## Work to complete
Make an exact transcript of the lines in the data below, starting with the one containing "Tap Android back navigation button" and going on through the one containing "Given: Switch to the Fotografije tab", with both included and the pictures left out.

## Record set
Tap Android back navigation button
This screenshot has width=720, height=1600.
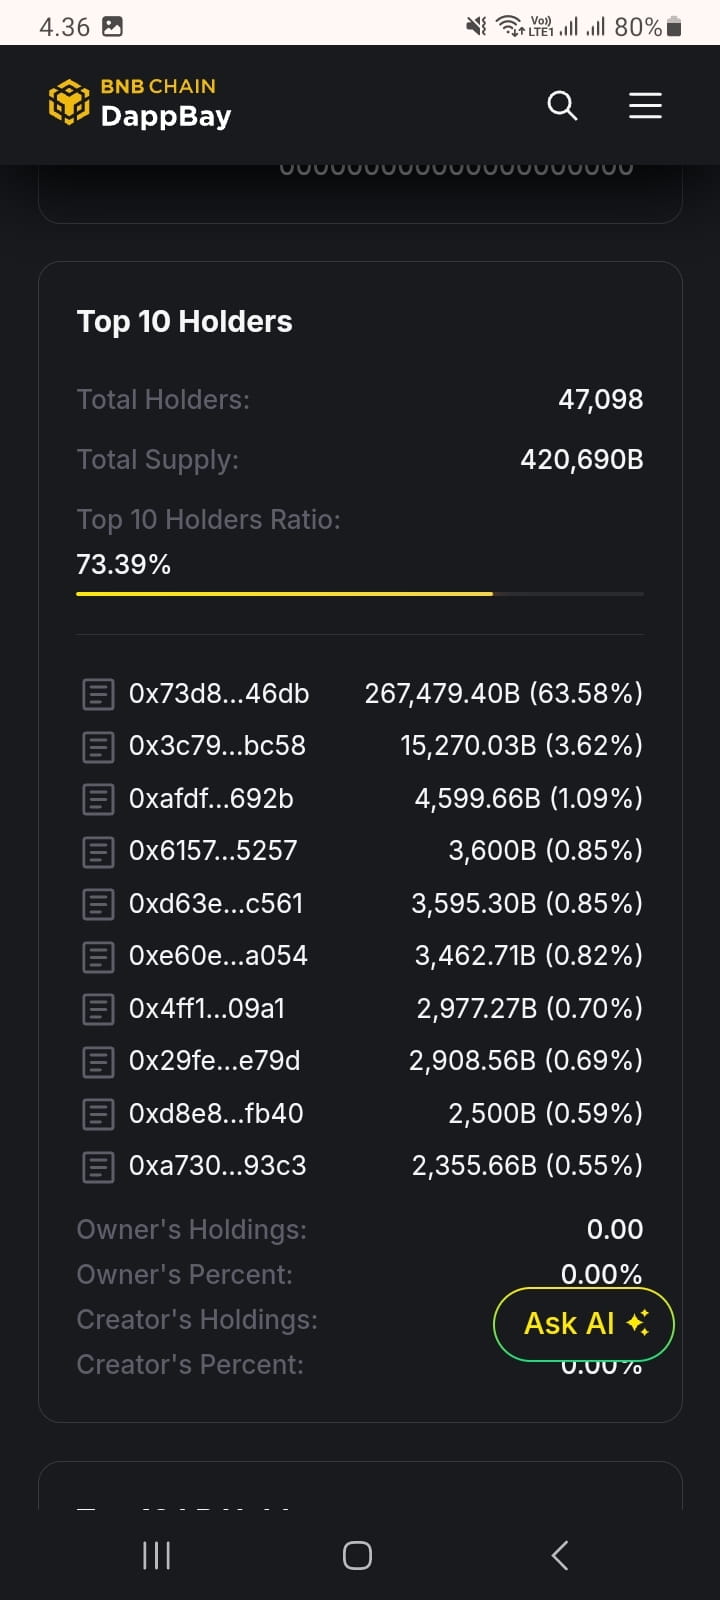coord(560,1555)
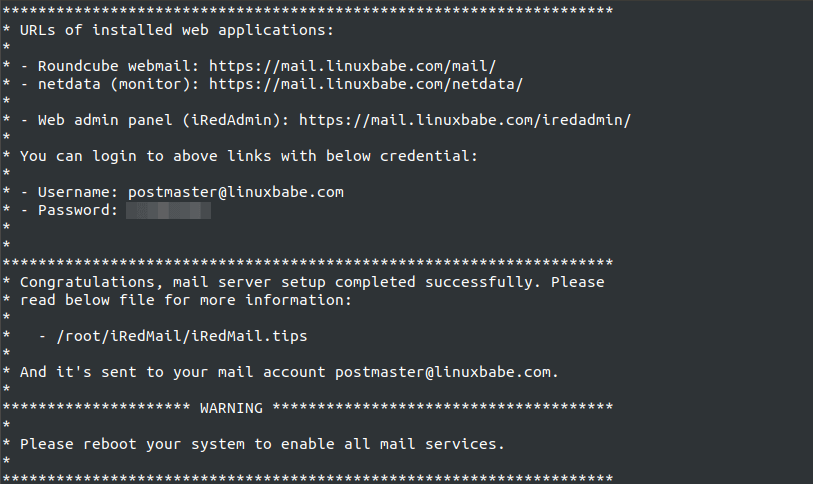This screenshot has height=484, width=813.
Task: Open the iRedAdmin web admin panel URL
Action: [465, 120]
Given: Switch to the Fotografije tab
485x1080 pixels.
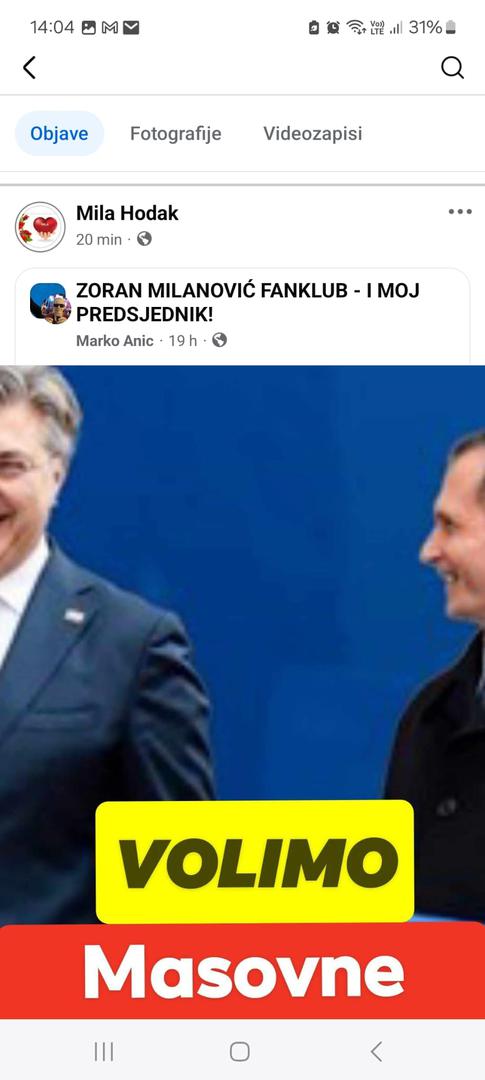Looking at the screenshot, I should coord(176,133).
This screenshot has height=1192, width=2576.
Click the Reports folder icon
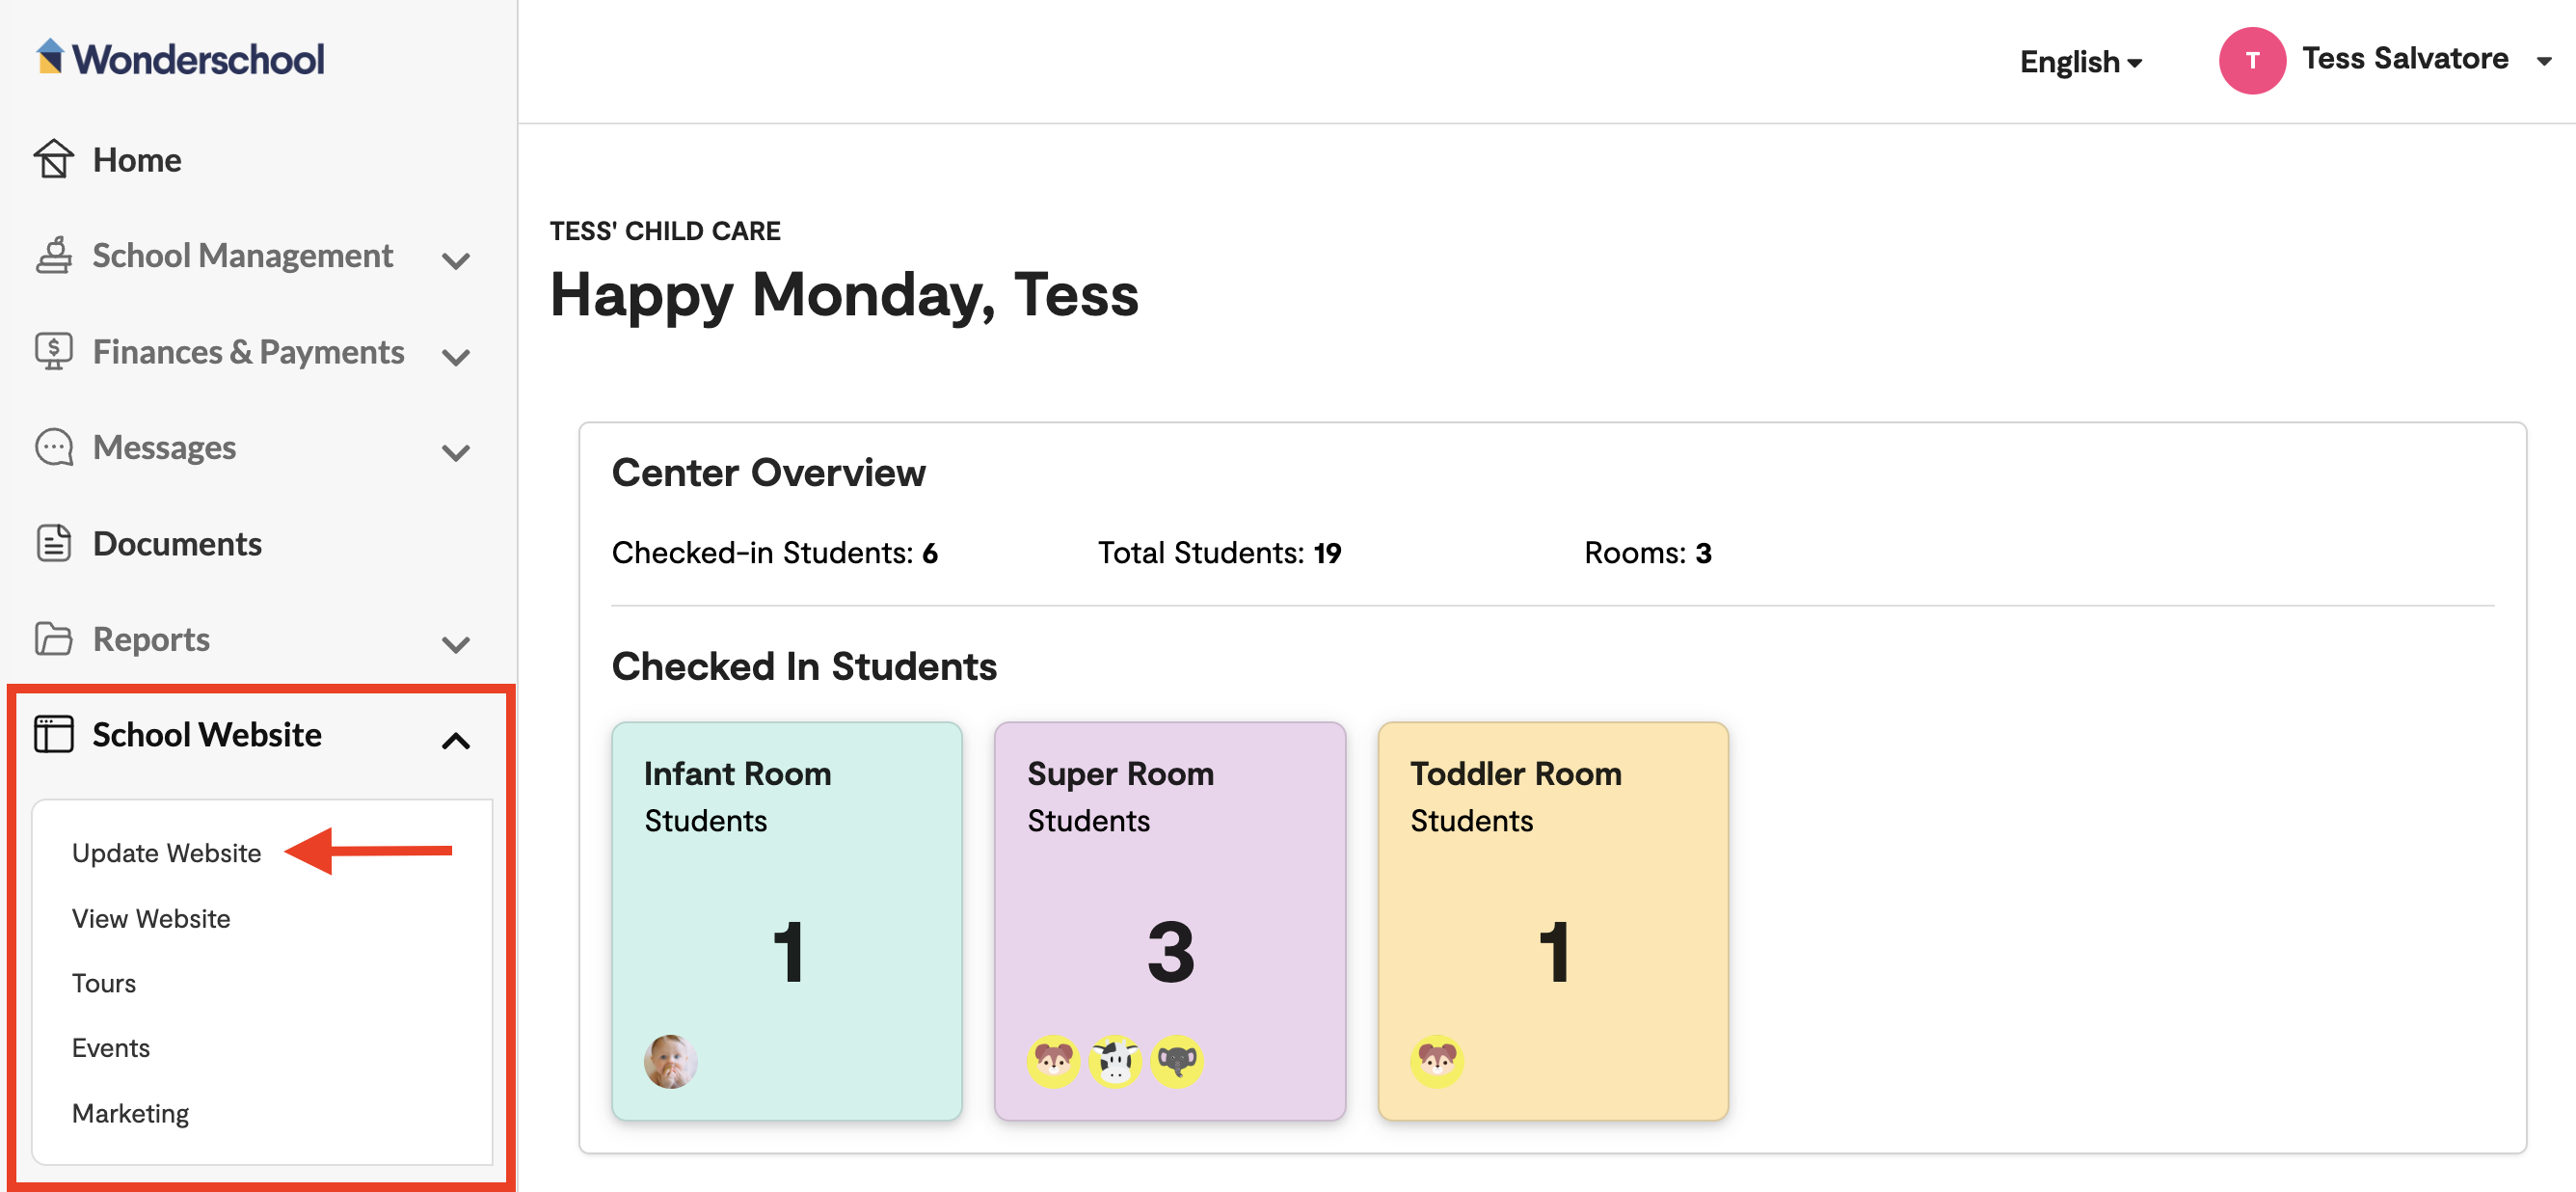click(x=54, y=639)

==

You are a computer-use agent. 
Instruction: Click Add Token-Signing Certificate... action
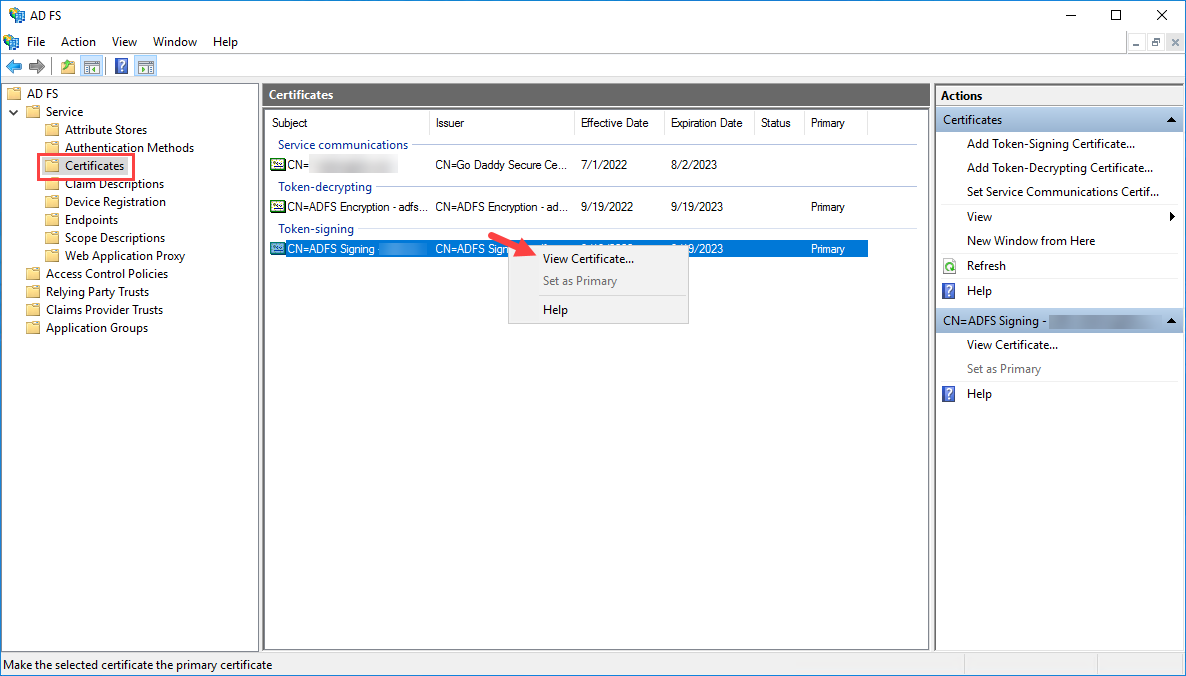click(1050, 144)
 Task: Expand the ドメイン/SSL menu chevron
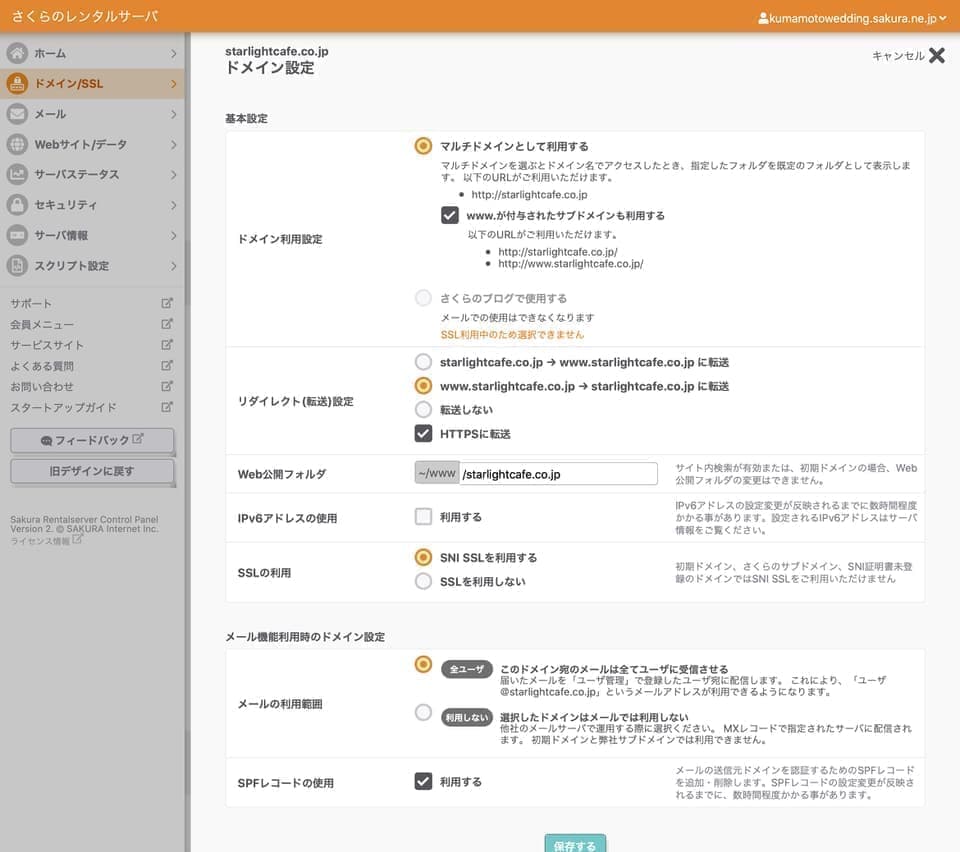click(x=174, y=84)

==

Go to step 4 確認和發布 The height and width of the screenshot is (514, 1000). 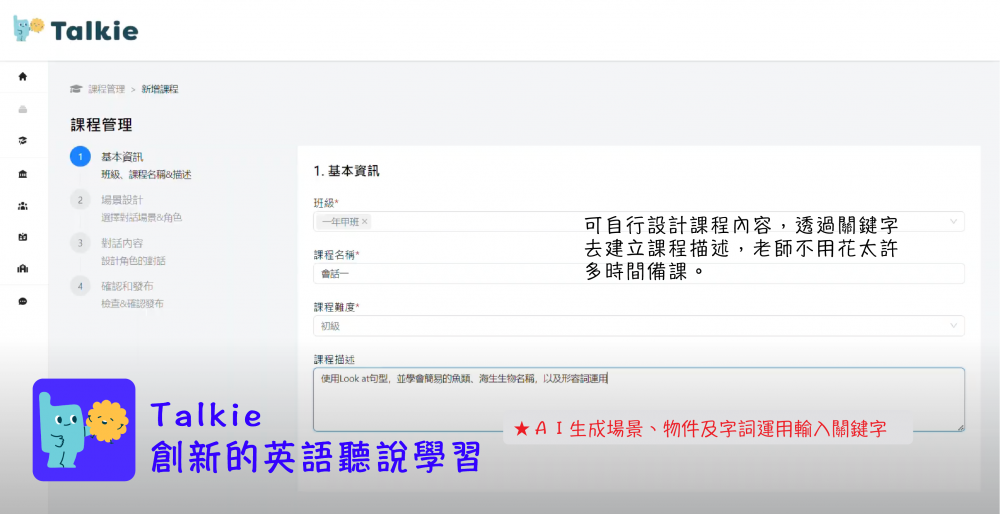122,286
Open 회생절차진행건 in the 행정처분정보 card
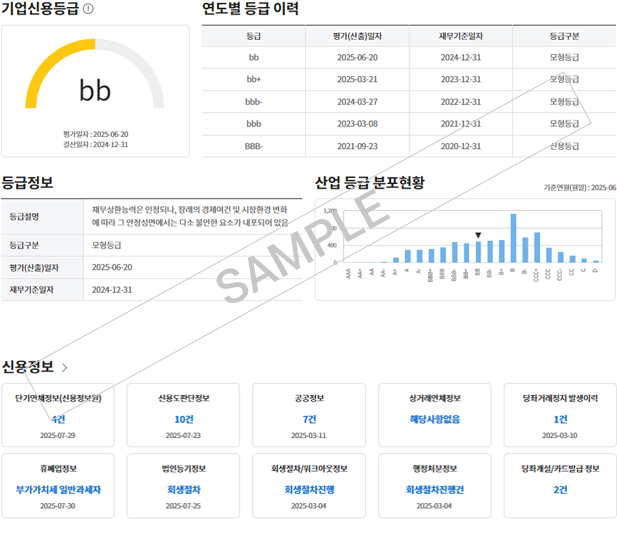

## Output of the task
Tap Android back navigation button
This screenshot has width=720, height=1600.
coord(560,1555)
This screenshot has height=484, width=813.
Task: Open the iRedAdmin web admin panel URL
Action: [465, 120]
Given: Switch to the Fotografije tab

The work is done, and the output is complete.